While the comparison with the dotcom boom days may be a little premature at this stage, the huge upswing in the jobs market is clear. For instance, in the quarter ended September 30 this year, the top-five Indian software companies added close to 18,000 employees, according to National Association of Software and Service Companies.
That's close to the 20,000 people the five hired in 2002-2003. "We're not in the heydays of the dotcom boom days as yet, but the market has definitely turned for the better," says an industry expert.
The recruitment pattern has also been different from the dotcom era. For instance, during the dotcom days, most of the hiring by the Indian firms was for "bodyshopping", as these companies later sub-contracted their software engineers to foreign firms. This time, the increase in jobs is for programming work within India.
During the quarter, Infosys Technologies' workforce grew from 27,939 to 32,949 -- an 18 per cent increase in just three months. At the end of last year's third quarter, Infosys had 18,580 employees. The headcount at Tata Consultancy Services climbed nearly 12 per cent in the same quarter -- from 36,636 to 40,948. In June 2003, TCS employed about 24,000 people.
According to some estimates, India's technology companies are expected to hire 75,000 to 1,00,000 people by the end of this year -- a 50 per cent increase compared with last year -- because after years of relatively-sluggish growth, the sector is roaring again and is expected to grow by 30 to 40 per cent this year.
The surge has no doubt been aided by companies like Accenture, Hewlitt Packard, IBM, Cap Gemini, Ernst and Young, and Electronic Data Systems, which have ramped-up hiring in India mainly to take advantage of cheap labour.

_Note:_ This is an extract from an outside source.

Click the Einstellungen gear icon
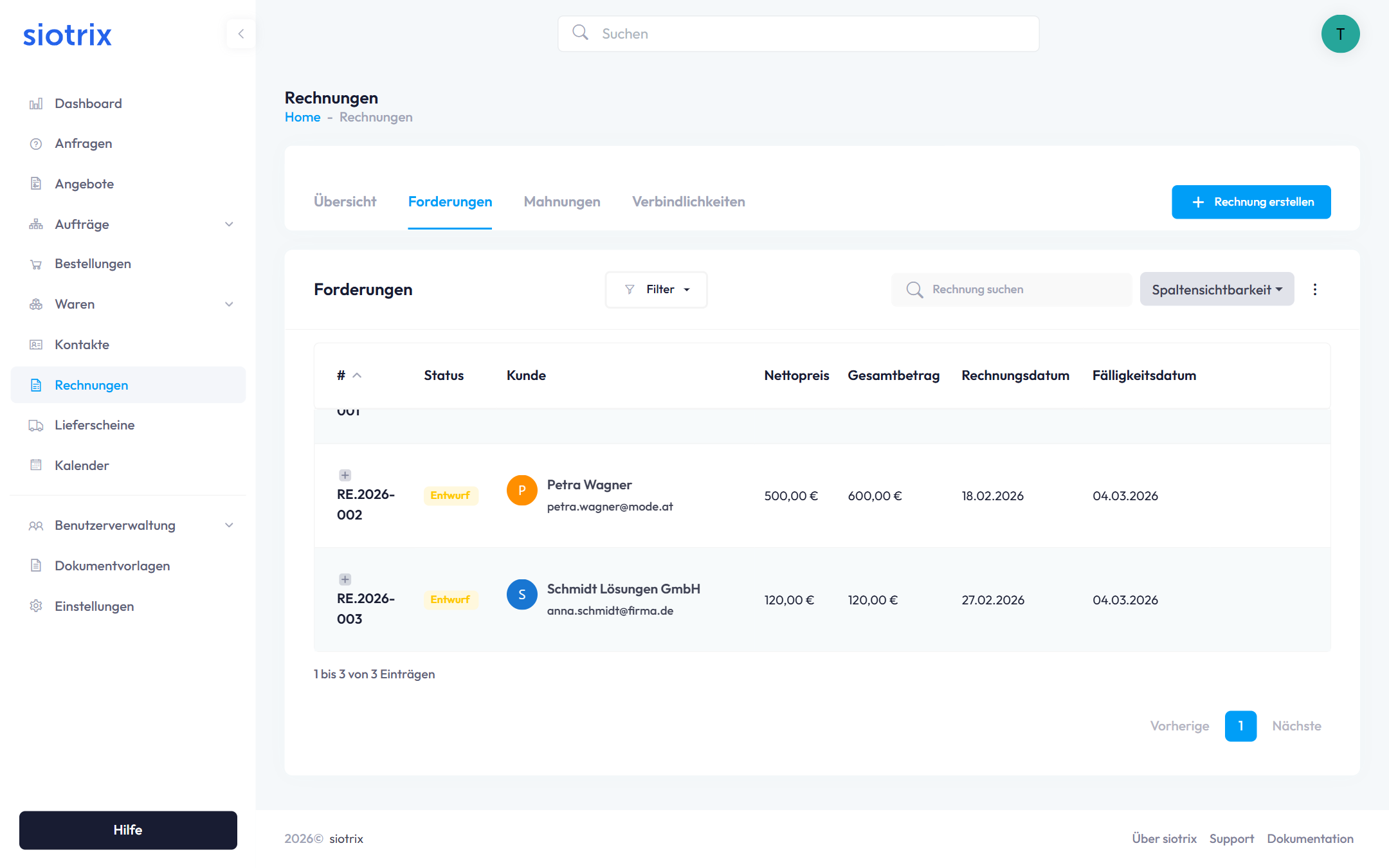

These software firms, experts say, are hiring about 6,000 engineers every quarter at salaries close to one-eighth of those paid to professionals in the US.
This is in line with a McKinsey forecast in the beginning of the year, that executives from larger multinational companies generally plan to increase their investments in China and India, and they see those countries as important sources of talent, although there are striking regional differences.
The heartening sign is that the surge in jobs isn't restricted to the IT and IT-enabled services segment, although it continues to dominate. Among the other hot sectors are healthcare and trading firms. A recent India employment survey brought out by management consultants Ma Foi has some interesting figures.
According to the Ma Foi Employment Index -- a quarterly survey analysing the employment trends in the Indian economy -- hiring by IT and ITES companies in India will go up by 13 per cent in the third quarter (October to December) of the current financial year, compared to the previous quarter.
But the figures are equally impressive for other sectors like trading firms (6 per cent) and the healthcare industry (5.34 per cent).
Overall, the survey found that the hiring confidence is upbeat with the 3,295 companies looking at creating 90,534 jobs in the quarter.
According to the survey, of the top 20 companies in the list of best hirers, nine are from the IT and ITES sector, followed by four from infrastructure, two each from pharma and manufacturing, and one each from power and consumer durables.
The survey conducted across 18 industry sectors shows that while smaller companies with less than Rs 100 crore (Rs 1 billion) turnover showed an employment generation of 6.1 per cent, the figure for those with a turnover of more than Rs 1,000 crore (Rs 10 billion) was 0.91 per cent.
Also, the services sector is growing at a faster pace than the product companies. The net hiring figures for the product companies is about 30,000 while the services sector is projecting a figure of about 35,000.Amidst all this euphoria about the boom in jobs market, here's an important point for managements. While salaries have already gone up substantially in view of the "middle-level talent shortage," a Watson Wyatt Work India survey across 53 companies says a whopping 78 per cent of employees are unhappy with their compensation and feel that rewards are not in line with performance.